TEXTABSCHNITT ->
● ● ● ●

743. Ausgabe

Passiertes! – Passierte es?

 

Der neue Bürgermeister von Rio de Janeiro hat sich einen genialen Trick einfallen lassen, mit dem er den vielen Opfern von Überfällen, die dort alltäglich geschehen, eine Entschädigung zahlen kann: Er will eine Sondersteuer auf die Flugtickets aller Touristen erheben, die in Rio landen. Ein kluger Schachzug. Zwar wird er umso weniger an Ticketsteuern einnehmen, je mehr Touristen er mit der neuen städtischen Räuberei davon abhält, nach Rio zu fliegen, aber umso weniger potentielle Opfer finden die Räuber und Mörder Rios. Also braucht er demnächst auch nicht mehr so viel an Entschädigungen zu zahlen.

● ● ● ●

DATENEINTRÄGE ->

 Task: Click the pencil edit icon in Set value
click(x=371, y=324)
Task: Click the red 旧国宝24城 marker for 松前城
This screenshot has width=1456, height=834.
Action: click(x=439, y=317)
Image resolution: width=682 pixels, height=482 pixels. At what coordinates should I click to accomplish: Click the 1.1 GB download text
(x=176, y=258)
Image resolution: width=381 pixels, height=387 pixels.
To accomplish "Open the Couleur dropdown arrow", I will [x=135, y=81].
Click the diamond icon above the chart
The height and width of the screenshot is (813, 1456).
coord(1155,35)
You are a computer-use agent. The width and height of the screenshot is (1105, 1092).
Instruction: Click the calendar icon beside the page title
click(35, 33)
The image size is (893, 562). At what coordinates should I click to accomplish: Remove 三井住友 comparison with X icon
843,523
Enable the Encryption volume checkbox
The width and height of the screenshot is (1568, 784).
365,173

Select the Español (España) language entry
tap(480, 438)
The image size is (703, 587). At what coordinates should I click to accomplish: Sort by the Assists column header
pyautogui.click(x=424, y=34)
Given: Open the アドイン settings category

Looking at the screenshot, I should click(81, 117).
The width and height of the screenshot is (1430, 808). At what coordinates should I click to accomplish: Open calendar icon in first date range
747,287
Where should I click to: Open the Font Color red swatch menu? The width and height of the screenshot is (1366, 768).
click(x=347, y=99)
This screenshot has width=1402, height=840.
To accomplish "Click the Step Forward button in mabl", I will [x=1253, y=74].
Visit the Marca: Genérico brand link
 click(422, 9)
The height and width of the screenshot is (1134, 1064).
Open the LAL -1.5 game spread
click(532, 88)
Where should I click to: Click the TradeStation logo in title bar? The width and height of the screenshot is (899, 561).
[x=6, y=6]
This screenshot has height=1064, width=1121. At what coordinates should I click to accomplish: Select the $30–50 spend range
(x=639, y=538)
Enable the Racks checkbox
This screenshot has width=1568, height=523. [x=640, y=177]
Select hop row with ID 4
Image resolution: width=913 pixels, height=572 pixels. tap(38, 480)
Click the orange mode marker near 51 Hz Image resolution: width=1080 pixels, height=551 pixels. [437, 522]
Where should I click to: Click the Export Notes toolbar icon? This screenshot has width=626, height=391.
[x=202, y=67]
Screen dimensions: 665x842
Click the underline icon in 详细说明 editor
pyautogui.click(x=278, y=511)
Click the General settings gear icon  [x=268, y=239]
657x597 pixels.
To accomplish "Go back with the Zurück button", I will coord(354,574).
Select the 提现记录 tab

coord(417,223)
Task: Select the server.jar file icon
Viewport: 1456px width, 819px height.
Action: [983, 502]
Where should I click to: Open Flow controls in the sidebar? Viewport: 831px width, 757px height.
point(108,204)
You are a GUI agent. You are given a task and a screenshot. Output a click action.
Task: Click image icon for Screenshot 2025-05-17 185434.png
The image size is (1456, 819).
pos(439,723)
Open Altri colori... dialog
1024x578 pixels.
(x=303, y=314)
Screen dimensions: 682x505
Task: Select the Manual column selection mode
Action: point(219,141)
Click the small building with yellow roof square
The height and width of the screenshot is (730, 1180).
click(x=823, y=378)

● ● ● ●

WAS ZU TUN IST ->
#1 Wiederhole wortgetreu die Zeilen von der Zeile mit „Click the orange“ bis zur letzten der Zeilen, beide Enden eingeschlossen.
#2 Schreib den Text über die Ticketsteuer des Bürgermeisters von Rio de Janeiro nach seinem letzten Satz weiter.
Der Text und die Zeilen haben nichts miteinander zu tun.

ANTWORTEN JE AUFGABE ->
#1
Click the orange mode marker near 51 Hz Image resolution: width=1080 pixels, height=551 pixels. [437, 522]
Where should I click to: Click the Export Notes toolbar icon? This screenshot has width=626, height=391.
[x=202, y=67]
Screen dimensions: 665x842
Click the underline icon in 详细说明 editor
pyautogui.click(x=278, y=511)
Click the General settings gear icon  [x=268, y=239]
657x597 pixels.
To accomplish "Go back with the Zurück button", I will coord(354,574).
Select the 提现记录 tab

coord(417,223)
Task: Select the server.jar file icon
Viewport: 1456px width, 819px height.
Action: [983, 502]
Where should I click to: Open Flow controls in the sidebar? Viewport: 831px width, 757px height.
point(108,204)
You are a GUI agent. You are given a task and a screenshot. Output a click action.
Task: Click image icon for Screenshot 2025-05-17 185434.png
The image size is (1456, 819).
pos(439,723)
Open Altri colori... dialog
1024x578 pixels.
(x=303, y=314)
Screen dimensions: 682x505
Task: Select the Manual column selection mode
Action: point(219,141)
Click the small building with yellow roof square
The height and width of the screenshot is (730, 1180).
click(x=823, y=378)

#2
Junge Frauen umzingelt und dabei begrapscht und beraubt, Radlerin vergewaltigt und dann ertränkt, Frau mit brennbarer Flüssigkeit übergossen und angezündet, Joggerin vergewaltigt und ermordet, Greisin auf Friedhof vergewaltigt, junge Frau U-Bahn-Treppe hinunter getreten, Frau am Auto angebunden und durch die Straßen geschleift. Es wird für mich als Zeitungsleser allmählich schwierig, die Fälle auseinander zu halten. Jedenfalls bin ich froh, in unserem neuen Deutschland keine Frau zu sein.

 

Staatsverbrechen sind risikolos zu begehen, wie das Dauer-Massaker an Zivilisten beweist, das die Regierenden von Syrien, Russland, Iran und Saudi-Arabien in Syrien vollführen. Dagegen ist Kleinkriminalität lebensgefährlich, wie sich auf den Philippinen zeigt, wo die Polizei Verdächtige einfach zu Tausenden abschießt wie Rebhühner. Also kann man jungen Menschen, die Karriere machen wollen, nur raten, sich sofern sie nur skrupellos genug sind, besser in der Politik zu betätigen als in Street gangs.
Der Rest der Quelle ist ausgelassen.